Abstract

In 2010 Marie Darrieussecq published Rapport de Police, Accusations de plagiat et autres modes de surveillance de la fiction as a response to the accusations of plagiarism brought against her by Camille Laurens and Marie NDiaye. In this essay she claims her right to an openly intertextual writing. Il faut beaucoup aimer les hommes belongs to this type of writing: Darrieussecq draws strong images from other texts to renew and extend them. In particular, she reworks certain topoi, such as love at first sight, heterosexual passion, and White-Black relations. Her main intertexts are Passion simple by Annie Ernaux, Heart of Darkness by Joseph Conrad and Apocalypse Now, the film that Francis Ford Coppola made from it. She also uses several texts by Marguerite Duras, as well as songs, proverbs, key sentences, and anecdotes. She thus explores many clichés, including those relating to two legendary places, Hollywood and Africa.
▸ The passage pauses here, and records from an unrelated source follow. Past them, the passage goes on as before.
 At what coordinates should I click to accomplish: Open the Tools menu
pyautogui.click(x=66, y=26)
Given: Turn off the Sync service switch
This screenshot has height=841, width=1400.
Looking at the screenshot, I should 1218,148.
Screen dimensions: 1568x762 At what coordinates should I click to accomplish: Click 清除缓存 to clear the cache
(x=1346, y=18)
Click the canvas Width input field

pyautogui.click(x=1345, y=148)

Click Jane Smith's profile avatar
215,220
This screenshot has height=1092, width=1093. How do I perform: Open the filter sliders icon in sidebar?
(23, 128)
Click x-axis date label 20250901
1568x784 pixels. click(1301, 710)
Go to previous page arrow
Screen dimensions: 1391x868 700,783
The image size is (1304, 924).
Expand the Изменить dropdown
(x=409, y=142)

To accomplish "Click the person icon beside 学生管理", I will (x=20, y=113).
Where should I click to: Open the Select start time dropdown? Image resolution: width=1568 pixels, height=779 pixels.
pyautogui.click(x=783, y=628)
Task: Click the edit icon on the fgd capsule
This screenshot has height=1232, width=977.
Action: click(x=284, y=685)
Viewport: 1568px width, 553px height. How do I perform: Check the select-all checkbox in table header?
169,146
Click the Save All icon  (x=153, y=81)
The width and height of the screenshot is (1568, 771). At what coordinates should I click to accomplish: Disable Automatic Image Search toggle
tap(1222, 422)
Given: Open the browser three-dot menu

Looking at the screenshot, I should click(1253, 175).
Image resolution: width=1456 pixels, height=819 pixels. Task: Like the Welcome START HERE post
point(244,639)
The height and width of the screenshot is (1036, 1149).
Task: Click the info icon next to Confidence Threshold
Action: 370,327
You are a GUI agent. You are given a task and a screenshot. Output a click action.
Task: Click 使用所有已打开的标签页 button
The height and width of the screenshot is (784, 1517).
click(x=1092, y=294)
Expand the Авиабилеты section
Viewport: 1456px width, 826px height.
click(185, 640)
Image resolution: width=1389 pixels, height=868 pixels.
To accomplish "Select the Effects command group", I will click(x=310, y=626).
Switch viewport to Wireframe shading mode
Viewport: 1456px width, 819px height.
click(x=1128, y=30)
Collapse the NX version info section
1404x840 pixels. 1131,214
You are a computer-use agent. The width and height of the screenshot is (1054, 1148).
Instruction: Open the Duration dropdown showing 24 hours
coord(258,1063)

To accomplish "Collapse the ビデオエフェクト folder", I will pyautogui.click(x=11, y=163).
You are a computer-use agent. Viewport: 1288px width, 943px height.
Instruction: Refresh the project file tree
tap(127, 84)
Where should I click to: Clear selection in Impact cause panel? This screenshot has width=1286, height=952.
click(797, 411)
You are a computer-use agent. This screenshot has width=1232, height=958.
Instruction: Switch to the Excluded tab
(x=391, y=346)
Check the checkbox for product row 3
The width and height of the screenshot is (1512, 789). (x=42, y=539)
This rich intertextuality could have led to the dilution of her own voice if she had not also anchored her text in her own experience, by including the discreet presence of an auctorial I, and by ensuring through a large epitext that the autobiographical comparisons with its protagonist Solange are known as well as the fact that her text was also born from personal research on Africa and Hollywood. With Il faut beaucoup aimer les hommes, Darrieussecq has written a powerful and personal text despite, or rather thanks to, its vast intertextuality.